486 A principle has developed in the case law that a church trust embodies only those parts of ecclesiastical doctrine which are “fundamental” or “essential”. It should be noted that a rule being a fundamental principle of church law will not automatically make it a term of the trust: for example, it must affect property.

487 There is no hard and fast rule for determining which church rules are fundamental ones, or which will be incorporated into a church trust. It is too difficult to answer precisely where the line is to be drawn in every case. However, the cases do provide us with some guidance.

488 In Attorney-General v Gould (1860) 28 Beav 485 at 495, Lord Romilly said that the question was whether the use of the building for the purpose of open communication was “such a perversion of the objects and trusts for which it was established, that is, whether it is a violation of those trusts which this Court will interfere to prevent”.

489 His lordship found the practice of strict or free communion to be “no part of what was essential for the maintenance of a congregation of particular Baptists” and consequently not to form a part of the foundation trusts on which the Church was held.

490 The High Court also examined this issue in Wylde v Attorney-General (the Red Book Case) (1948) 78 CLR 224. There, Latham CJ and Williams J found that uniformity of worship in the Anglican Church of Australia as it existed in 1948 was a fundamental principle of the Church, and that breach of that uniformity constituted a breach of trust.

491 Another example is the case of Scandrett v Dowling where the Court of Appeal found that breaching a church rule that priests must be male would not constitute a breach of trust: (1992) 27 NSWLR 483.

492 In Radmanovich, I found that what must be decided is whether each particular rule is so fundamental that it is a term of the trust, or whether it is merely an “incidental matter of regulation” which does not go to the core of the trust: 669.

493 My conclusion is that it is too difficult and of little use to find where the line is to be drawn in every case, however excluding the Bishop from the church is certainly a breach of a “fundamental” rule of church law which goes to the heart of the trust.

494 This is because it goes to the heart of an hierarchial church, even one which has provided for involvement of the laity to a significant degree that the basis leadership of the bishop is excluded.

495 The doctrine of Apostolic Succession as accepted by the MOC heavily relies on the tradition from one set of bishops to the next of the faith of the Apostles.
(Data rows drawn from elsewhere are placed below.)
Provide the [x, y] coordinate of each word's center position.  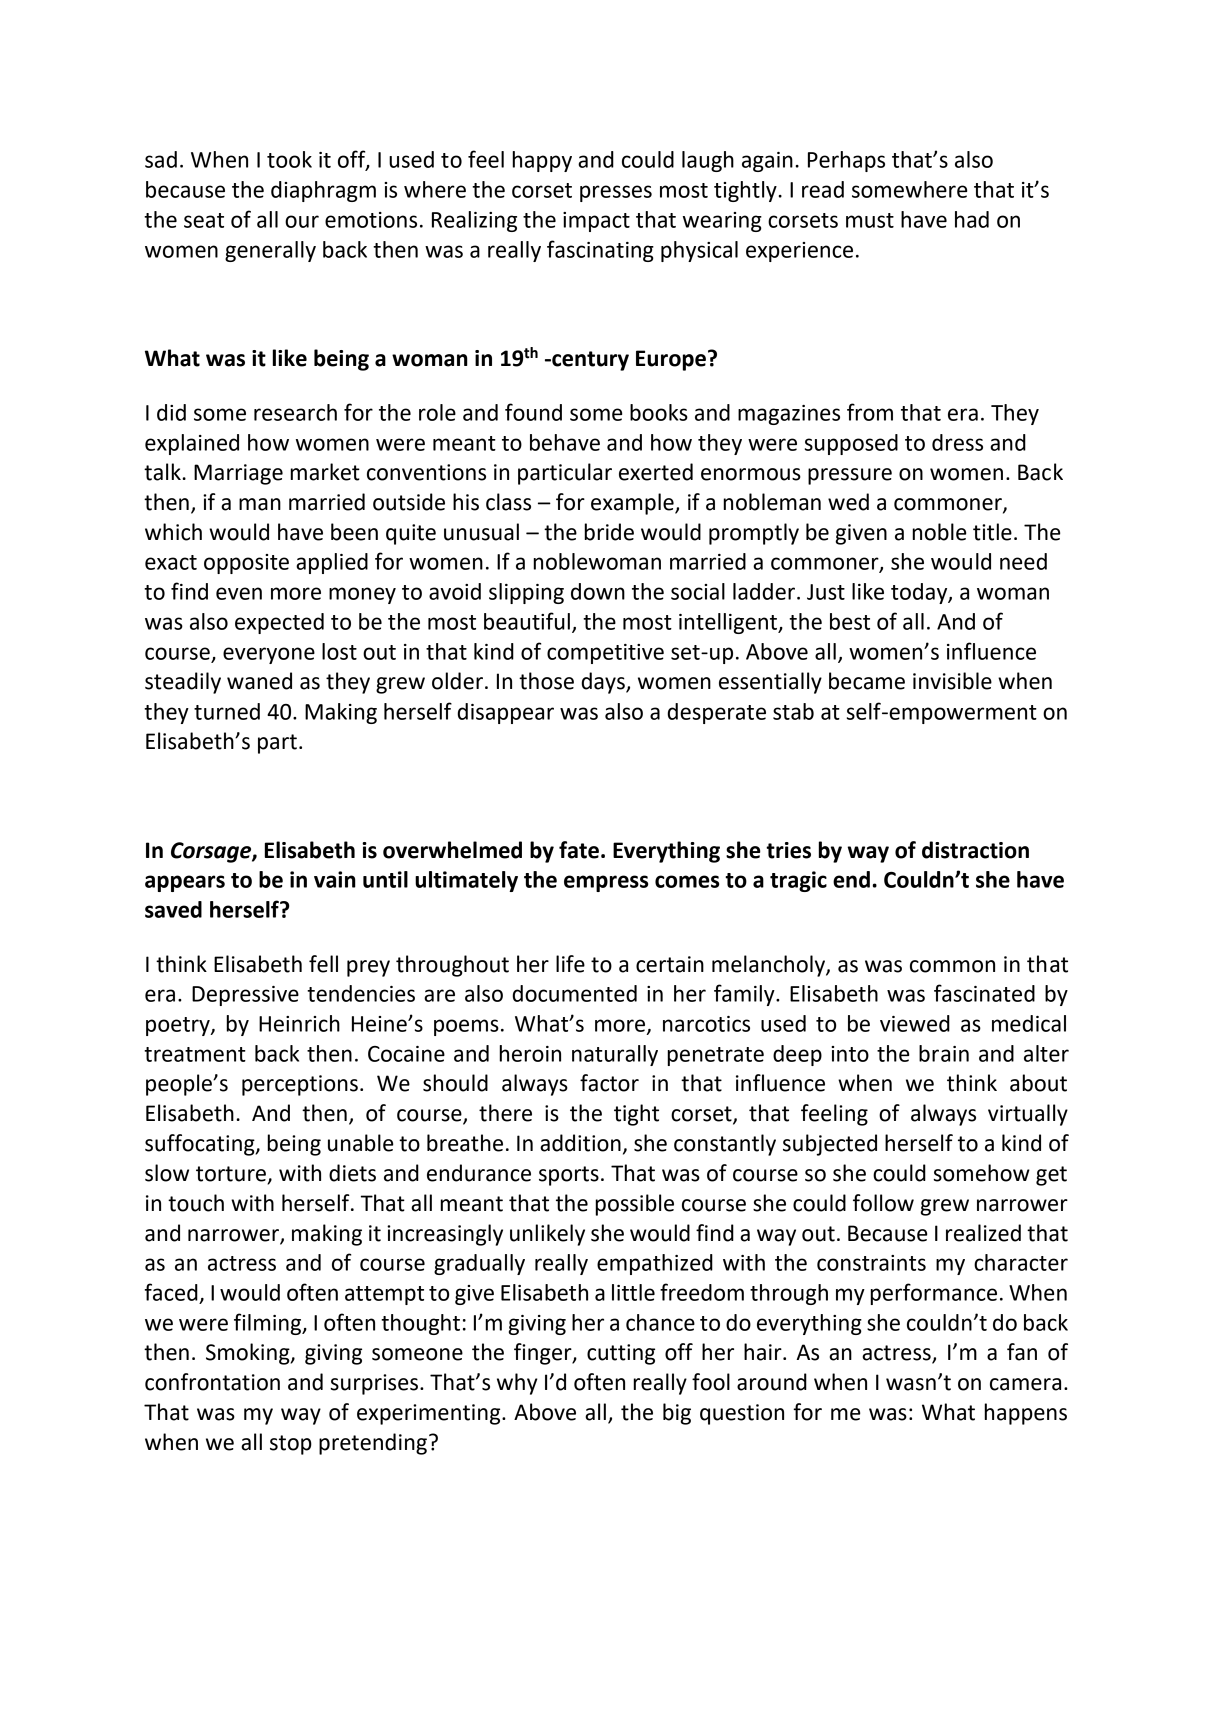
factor [609, 1083]
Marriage [238, 474]
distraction [975, 850]
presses [616, 193]
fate [579, 850]
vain [335, 879]
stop [291, 1445]
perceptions [300, 1085]
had [972, 219]
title [992, 532]
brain [944, 1053]
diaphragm [323, 191]
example [633, 504]
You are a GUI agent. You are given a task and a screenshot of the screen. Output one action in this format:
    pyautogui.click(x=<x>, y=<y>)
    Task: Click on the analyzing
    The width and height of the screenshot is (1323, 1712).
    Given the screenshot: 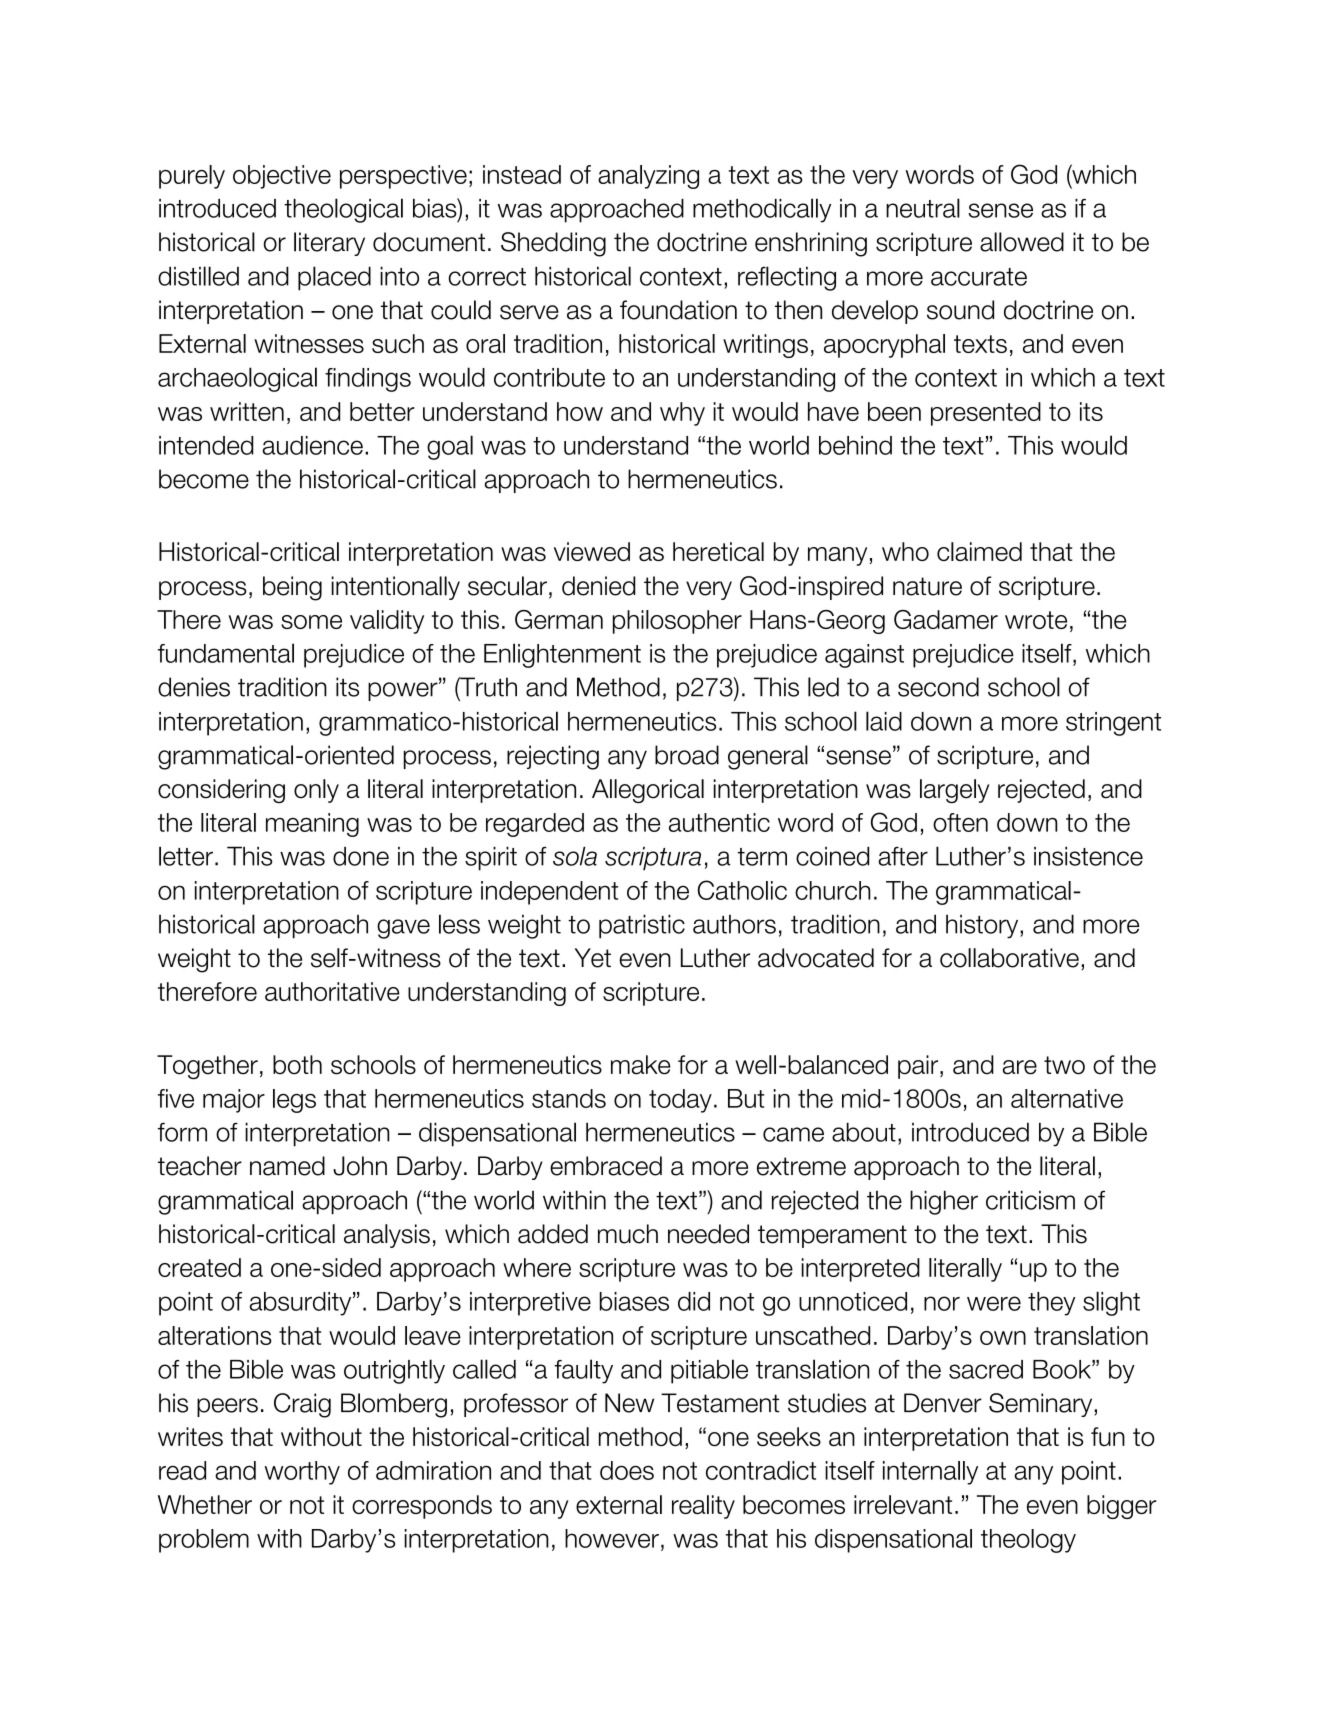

The direction of the church by a person whose orthodoxy is pure and accepted is vital to the framework of the whole church.

496 Thus I have no difficulty in finding that the alleged breaches (a), (b) and (h) and their associated breaches are fundamental.

497 There may be some doubt as to alleged breaches set out in (d)(i) and (j) are fundamental, but this is of little moment as these matters will be subsumed in the more serious matters.

              Answer to the Question

498 The question is:

      What are the terms of the Declared Trust or the Church Trust in so far as material for the following alleged breaches of trust?

499 The question should be answered by saying that the terms of the relevant trust do not justify the exclusion of the bishop from the parish Church of St Petka nor the employment of any priest not authorised by the bishop nor the closing, alteration, addition to the Church building or its ornaments without the Bishop’s approval.

500 I do not consider that it is useful to address each sub-question, I will direct the plaintiffs to bring in short minutes of orders. It may be that I will be persuaded that it would be helpful to provide some answers to the sub-questions.

                  Costs

501 As the defendants have really failed on all aspects of the separate question, I can see no reason why they should not pay the costs of the exercise.

          Orders for further conduct of the proceedings

502 The proceedings should stand over to 6 March 2009 at 10.00am for short minutes to be brought in. The short minutes should, in addition to stating orders that are appropriate because of these reasons, also contain directions for the ongoing conduct of the proceedings.